Entiendo. ¿Teólogo? ¡Jamás me había pasado! Dudo que en la literatura médica
haya alguna referencia. Mire, su léxico cambió ulterior al accidente. Su
hermana me lo dijo y su madre lo confirmó. Digamos que ha olvidado pronunciar
la letra s de las palabras que terminan así y su competencia lingüística se
redujo al grado mínimo. La contusión debió perforar el hemisferio cerebral que
controla el lenguaje. Mandaré exámenes >>. Se levantó asegurando que los
más probable era la recuperación paulatina de letras y palabras que olvidé tras
el accidente. Lo detuve. Pedí una libreta, argumenté que sabía ejercitarme para
redescubrir mi léxico. El otorrinolaringólogo extrajo del maletín que traía
consigo un recetario vencido.

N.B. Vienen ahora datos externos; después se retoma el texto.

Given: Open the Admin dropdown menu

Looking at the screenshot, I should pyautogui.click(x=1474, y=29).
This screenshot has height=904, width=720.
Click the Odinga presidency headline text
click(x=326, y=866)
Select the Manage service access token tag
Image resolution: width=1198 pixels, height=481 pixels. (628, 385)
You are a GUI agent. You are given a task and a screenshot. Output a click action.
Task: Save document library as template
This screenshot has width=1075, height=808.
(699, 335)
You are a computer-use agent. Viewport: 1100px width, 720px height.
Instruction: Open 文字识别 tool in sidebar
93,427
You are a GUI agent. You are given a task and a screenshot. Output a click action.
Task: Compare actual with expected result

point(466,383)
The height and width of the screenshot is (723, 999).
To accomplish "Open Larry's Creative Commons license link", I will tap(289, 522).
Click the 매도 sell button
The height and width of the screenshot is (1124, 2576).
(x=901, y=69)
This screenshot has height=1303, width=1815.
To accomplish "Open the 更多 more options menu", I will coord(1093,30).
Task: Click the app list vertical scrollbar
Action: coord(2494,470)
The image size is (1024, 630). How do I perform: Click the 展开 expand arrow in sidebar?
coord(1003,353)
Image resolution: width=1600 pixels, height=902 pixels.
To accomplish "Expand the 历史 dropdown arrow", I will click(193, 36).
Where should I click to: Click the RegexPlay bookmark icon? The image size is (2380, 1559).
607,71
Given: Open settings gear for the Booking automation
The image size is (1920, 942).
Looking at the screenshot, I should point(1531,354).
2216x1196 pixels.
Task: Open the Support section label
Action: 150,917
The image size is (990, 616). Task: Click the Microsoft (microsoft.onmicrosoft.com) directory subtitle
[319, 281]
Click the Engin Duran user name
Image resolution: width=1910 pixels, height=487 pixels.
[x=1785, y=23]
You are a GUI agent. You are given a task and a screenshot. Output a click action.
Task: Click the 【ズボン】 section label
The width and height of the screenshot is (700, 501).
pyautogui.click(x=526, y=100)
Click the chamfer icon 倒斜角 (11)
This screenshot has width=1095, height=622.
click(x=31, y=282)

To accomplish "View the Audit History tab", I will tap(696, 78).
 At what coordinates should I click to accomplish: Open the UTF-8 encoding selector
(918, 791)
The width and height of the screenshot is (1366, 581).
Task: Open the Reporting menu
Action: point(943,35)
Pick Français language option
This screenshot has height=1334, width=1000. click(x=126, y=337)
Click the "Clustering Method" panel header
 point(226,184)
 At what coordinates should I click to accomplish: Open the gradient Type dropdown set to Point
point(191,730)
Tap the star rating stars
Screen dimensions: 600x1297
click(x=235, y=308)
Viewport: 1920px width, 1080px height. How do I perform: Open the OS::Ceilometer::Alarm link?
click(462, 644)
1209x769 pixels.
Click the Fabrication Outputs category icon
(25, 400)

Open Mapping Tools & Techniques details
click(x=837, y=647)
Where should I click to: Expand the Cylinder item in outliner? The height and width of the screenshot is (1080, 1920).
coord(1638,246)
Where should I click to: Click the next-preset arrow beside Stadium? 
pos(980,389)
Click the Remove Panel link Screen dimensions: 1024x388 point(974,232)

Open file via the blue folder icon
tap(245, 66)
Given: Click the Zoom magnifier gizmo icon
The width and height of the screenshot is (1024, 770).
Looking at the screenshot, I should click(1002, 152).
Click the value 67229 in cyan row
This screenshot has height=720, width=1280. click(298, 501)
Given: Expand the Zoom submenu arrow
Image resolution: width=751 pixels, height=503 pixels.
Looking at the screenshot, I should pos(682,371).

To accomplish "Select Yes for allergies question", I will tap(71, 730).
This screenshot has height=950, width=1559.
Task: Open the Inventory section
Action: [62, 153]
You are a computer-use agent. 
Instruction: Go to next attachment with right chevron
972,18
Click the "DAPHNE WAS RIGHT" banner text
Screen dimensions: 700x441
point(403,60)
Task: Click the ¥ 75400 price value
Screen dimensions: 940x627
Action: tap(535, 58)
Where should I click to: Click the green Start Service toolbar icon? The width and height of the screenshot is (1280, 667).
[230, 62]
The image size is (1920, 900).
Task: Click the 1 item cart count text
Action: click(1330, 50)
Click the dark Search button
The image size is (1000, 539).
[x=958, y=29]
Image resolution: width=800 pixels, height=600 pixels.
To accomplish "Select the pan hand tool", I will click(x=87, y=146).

Lo acepté.
Al esgrimir una pluma que tenía
grabado en el lomo promocionales de un laboratorio alemán, intenté rebatir los
funestos pronósticos que el médico señaló. Era imposible, por mi copiosa
erudición, que yo adoptara el vocabulario de un obrero. Acomodé la punta del
bolígrafo sobre la hoja 24 del recetario. La mano me tembló un poco, supuse que
por la medicación. Comencé a escribir. ¡Incurría en errores ortográficos de
principiante y al final de los enunciados torcía la puntuación más elemental
del español! Puntos y comas perdieron su sentido. Mi diestra, sin el intelecto,
olvidó la gramática más elemental. Las falanges no podían discernir lo mandado.
Redacté cosas sin sentido: segu haiga
sido. la vidá; usté no entende gefe… Desesperado, rayé la página entera hasta
quebrar el bolígrafo. No quería dejar evidencia. Furibundo, golpeé con mi puño
el colchón. Disertaba posibles hipótesis para comprender lo sucedido: <<
¿Estaba disociada la psique de mi cuerpo? ¿Padecí un abrupto daño cerebral irreversible?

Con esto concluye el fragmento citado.